Más problemático aún es que el “Estado de Palestina” forma parte de la Carta Árabe de Derechos Humanos (2004), que describe el sionismo como una “violación de los derechos humanos”, una “amenaza para la paz y la seguridad internacionales” y un “obstáculo fundamental para la materialización de los derechos básicos de los pueblos”. Este tratado exige a quienes lo suscriben que “condenen y se propongan eliminar” el sionismo. (Por desgracia, la Carta Africana sobre los Derechos Humanos y de los Pueblos, de 1981, también llama a eliminar el sionismo).
Una interpretación plausible del tratado árabe sobre derechos humanos sería que compromete a los palestinos con la destrucción de Israel. ¿Qué otra cosa puede significar pedir la condena y eliminación del sionismo? Esto es inaceptable, e irreconciliable con la idea de buena fe en los propósitos de hacer la paz con el Estado judío.
A cualquier paz alcanzada entre Israel y los palestinos, por remota que pueda parecer, le seguiría seguramente una huera “paz en nuestro tiempo” sin el reconocimiento del derecho de Israel a existir en paz y seguridad como Estado judío. EEUU no debería esperar que Israel negocie con los palestinos sin dicho reconocimiento.
Casi más que cualquier otra cosa, el presidente Trump valora la lealtad. Sabe que Israel, a menudo asediado y maltratado en la arena internacional, es uno de los aliados más fuertes de EEUU, porque Washington y Jerusalén comparten los mismos intereses estratégicos y los mismos valores democráticos liberales.
A Trump le honra haber dicho algunas crudas verdades en defensa de esos intereses y valores compartidos. Con buen juicio, ha retirado a EEUU del Consejo de Derechos Humanos de la ONU, bastión de odio antiisraelí equiparable a la extinta Comisión sobre Derechos Humanos de la ONU. Trasladó la embajada estadounidense en Israel de Tel Aviv a Jerusalén, recortó los fondos para la Agencia de Naciones Unidas para los Refugiados de Palestina y mandó cerrar la oficina de la OLP en Washington.
Estas y otras medidas ayudan al objetivo del Proyecto Victoria de Israel de apuntalar a Israel en su senda hacia la victoria sobre la intransigencia palestina. Son un paso en la dirección correcta.

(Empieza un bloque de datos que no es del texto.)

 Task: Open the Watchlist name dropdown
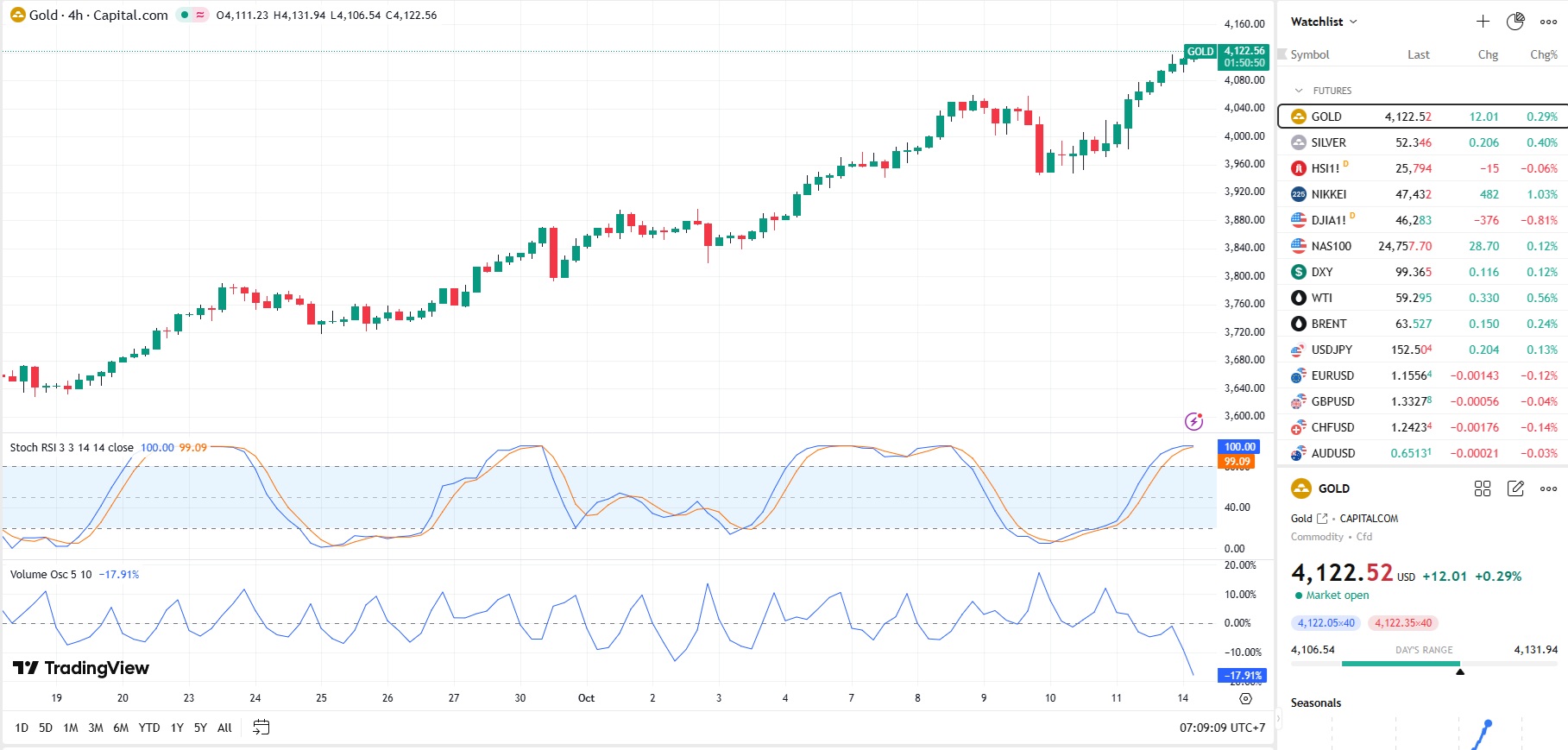[1324, 22]
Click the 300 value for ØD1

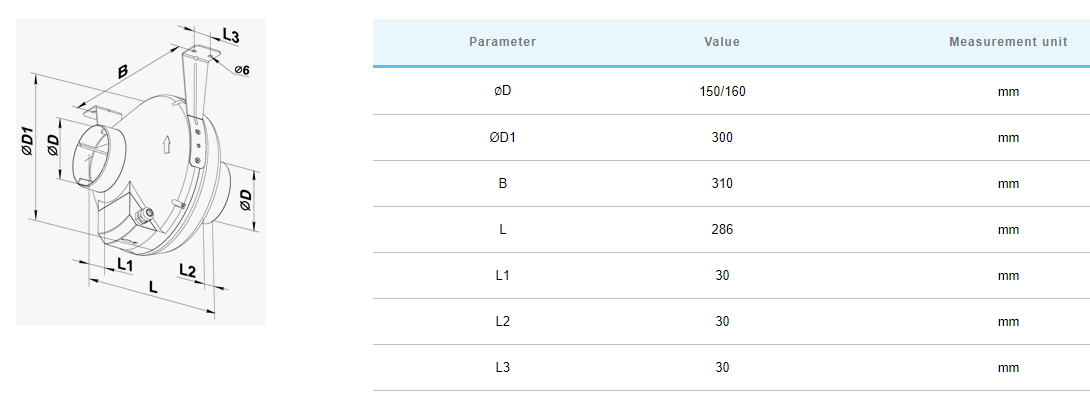click(x=722, y=138)
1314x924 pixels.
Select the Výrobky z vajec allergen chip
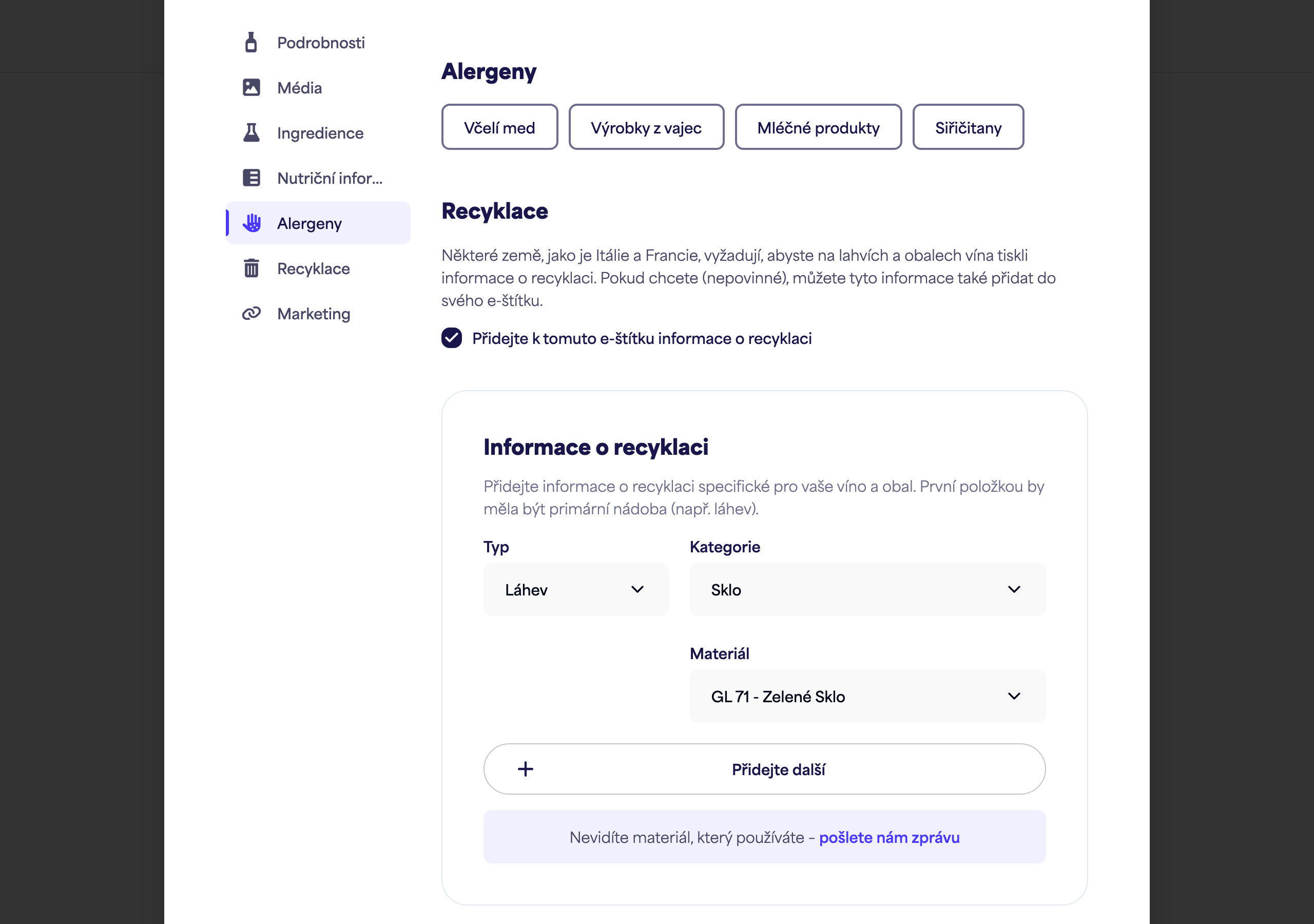[646, 127]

Sin el sionismo, Israel no es Israel. Sin el sionismo, Israel pierde su propósito y razón de ser. Sin el sionismo, Israel, con su nueva Ley Fundamental que lo describe como “el Estado-nación del pueblo judío, donde lleva a cabo su derecho natural, cultural, religioso e histórico a la autodeterminación”, es inconcebible. Que el líder de la OLP, Mahmud Abás, condenara recientemente dicha ley en la Asamblea General diciendo que es una “ruptura tremenda y un verdadero peligro, tanto político como legal, [que] nos hace recordar el Estado apartheid que existió en Sudáfrica”, y que, en nombre del “Estado de Palestina”, interpusiera una demanda contra EEUU en la Corte Internacional de Justicia por el traslado de la embajada demuestra que, simplemente, no lo capta.
El presidente debería dejar todo esto claro a los palestinos, a Israel y al mundo.